More than 50 incumbents are preparing to stand down – and there may be more announcements in the coming days.
Ms Morgan’s former colleague Anna Soubry – who left the Conservative Party and is now leader of Change UK – told BBC Newsnight that both Mr Johnson and his predecessor, Theresa May, were guilty of a “remarkable” and “pitiful lack of response” to the abuse MPs had faced in recent years.
Meanwhile Liberal Democrat leader Jo Swinson has defended her decision to campaign as a “candidate to be prime minister”, denying such an outcome was a fantasy.
Ms Swinson told the BBC’s Andrew Neil the UK was in a “very volatile political situation” and anything could happen on 12 December.
“We have seen many unprecedented political results in recent years,” she said.
As other smaller parties geared up for their election campaigns, the Daily Telegraph reported that the Brexit Party was considering helping the Tories to secure a majority by withdrawing hundreds of its general election candidates.

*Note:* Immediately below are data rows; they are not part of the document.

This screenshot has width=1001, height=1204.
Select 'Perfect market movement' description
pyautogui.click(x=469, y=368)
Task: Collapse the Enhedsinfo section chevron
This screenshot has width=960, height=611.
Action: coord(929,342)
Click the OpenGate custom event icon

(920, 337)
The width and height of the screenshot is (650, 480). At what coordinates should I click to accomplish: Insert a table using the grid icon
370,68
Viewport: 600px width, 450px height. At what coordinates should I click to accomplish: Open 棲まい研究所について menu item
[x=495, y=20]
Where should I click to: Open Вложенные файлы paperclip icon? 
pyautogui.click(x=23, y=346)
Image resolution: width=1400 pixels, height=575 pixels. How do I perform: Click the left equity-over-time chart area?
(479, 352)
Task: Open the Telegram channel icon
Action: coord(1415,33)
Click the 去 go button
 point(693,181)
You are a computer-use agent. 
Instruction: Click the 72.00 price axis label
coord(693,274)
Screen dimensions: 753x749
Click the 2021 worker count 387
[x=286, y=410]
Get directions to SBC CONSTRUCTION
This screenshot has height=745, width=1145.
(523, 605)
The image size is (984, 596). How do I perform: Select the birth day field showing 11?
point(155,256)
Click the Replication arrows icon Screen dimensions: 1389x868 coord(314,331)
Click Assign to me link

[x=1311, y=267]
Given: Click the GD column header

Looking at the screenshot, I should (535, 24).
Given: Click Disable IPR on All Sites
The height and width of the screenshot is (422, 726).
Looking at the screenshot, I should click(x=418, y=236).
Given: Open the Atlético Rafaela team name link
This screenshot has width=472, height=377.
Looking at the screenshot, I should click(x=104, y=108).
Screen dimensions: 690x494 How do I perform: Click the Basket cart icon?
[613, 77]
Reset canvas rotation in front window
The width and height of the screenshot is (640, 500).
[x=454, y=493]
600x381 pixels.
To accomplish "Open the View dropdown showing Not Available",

Brexit Party sources told PA news agency the report was “wild speculation”.
What happens next?
- Having been approved by the Lords, the early election bill will receive Royal Assent – when the Queen formally agrees to the bill becoming law
- On Monday 4 November, MPs are due to elect a new speaker to replace John Bercow
- Just after midnight on Wednesday, 6 November, Parliament will be shut down or “dissolved” – meaning every seat in the House of Commons becomes vacant
- The electoral authorities have set a deadline of the end of Tuesday 26 November for people to register to vote.
- The cut-off point to apply for postal votes is the same day, but at 17:00 GMT.